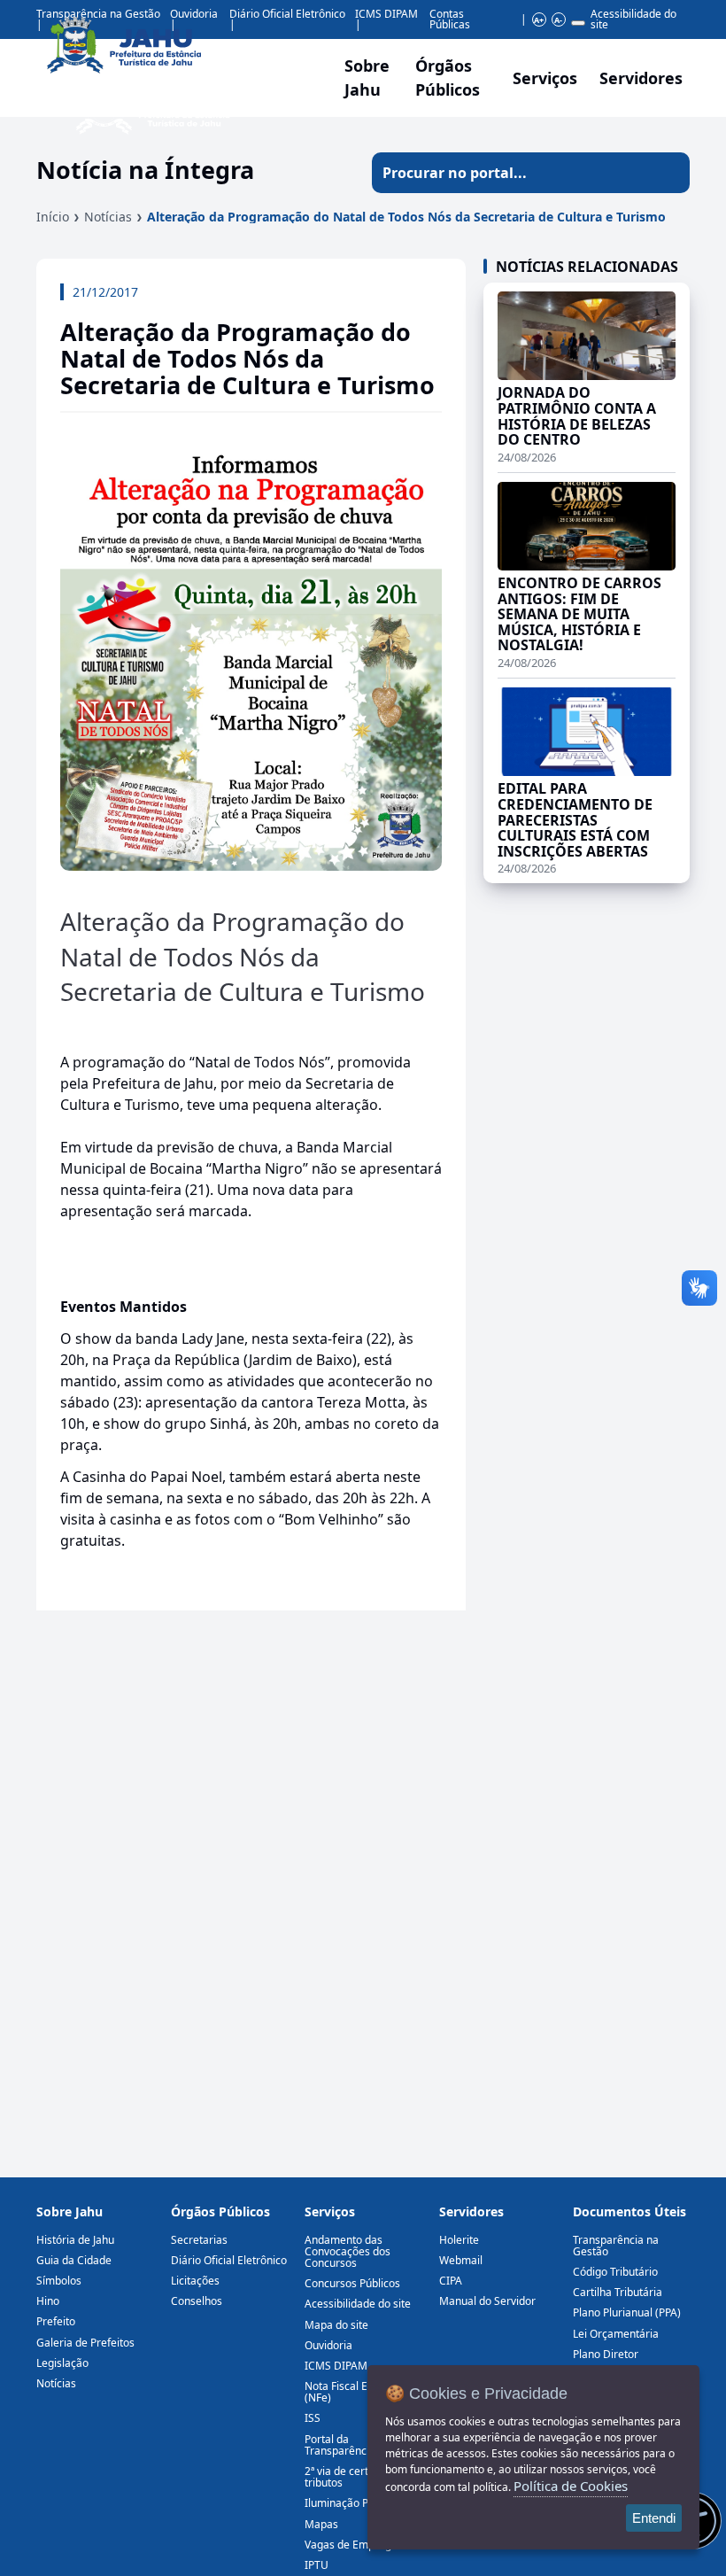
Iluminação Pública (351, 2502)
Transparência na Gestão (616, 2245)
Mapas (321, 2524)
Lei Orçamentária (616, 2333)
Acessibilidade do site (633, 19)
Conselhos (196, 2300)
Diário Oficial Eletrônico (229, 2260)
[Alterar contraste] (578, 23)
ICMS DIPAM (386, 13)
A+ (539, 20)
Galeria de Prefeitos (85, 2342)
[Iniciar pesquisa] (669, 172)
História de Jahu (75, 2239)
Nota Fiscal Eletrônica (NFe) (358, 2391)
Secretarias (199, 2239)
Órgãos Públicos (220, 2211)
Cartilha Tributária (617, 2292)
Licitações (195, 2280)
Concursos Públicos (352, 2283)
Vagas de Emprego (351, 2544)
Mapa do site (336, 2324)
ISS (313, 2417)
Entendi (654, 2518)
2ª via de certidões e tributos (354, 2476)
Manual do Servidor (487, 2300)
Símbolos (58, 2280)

=== What this task involves ===
Every line above should be printed again word for word, without its pictures.

=== Solution to this problem ===
Iluminação Pública (351, 2502)
Transparência na Gestão (616, 2245)
Mapas (321, 2524)
Lei Orçamentária (616, 2333)
Acessibilidade do site (633, 19)
Conselhos (196, 2300)
Diário Oficial Eletrônico (229, 2260)
[Alterar contraste] (578, 23)
ICMS DIPAM (386, 13)
A+ (539, 20)
Galeria de Prefeitos (85, 2342)
[Iniciar pesquisa] (669, 172)
História de Jahu (75, 2239)
Nota Fiscal Eletrônica (NFe) (358, 2391)
Secretarias (199, 2239)
Órgãos Públicos (220, 2211)
Cartilha Tributária (617, 2292)
Licitações (195, 2280)
Concursos Públicos (352, 2283)
Vagas de Emprego (351, 2544)
Mapa do site (336, 2324)
ISS (313, 2417)
Entendi (654, 2518)
2ª via de certidões e tributos (354, 2476)
Manual do Servidor (487, 2300)
Símbolos (58, 2280)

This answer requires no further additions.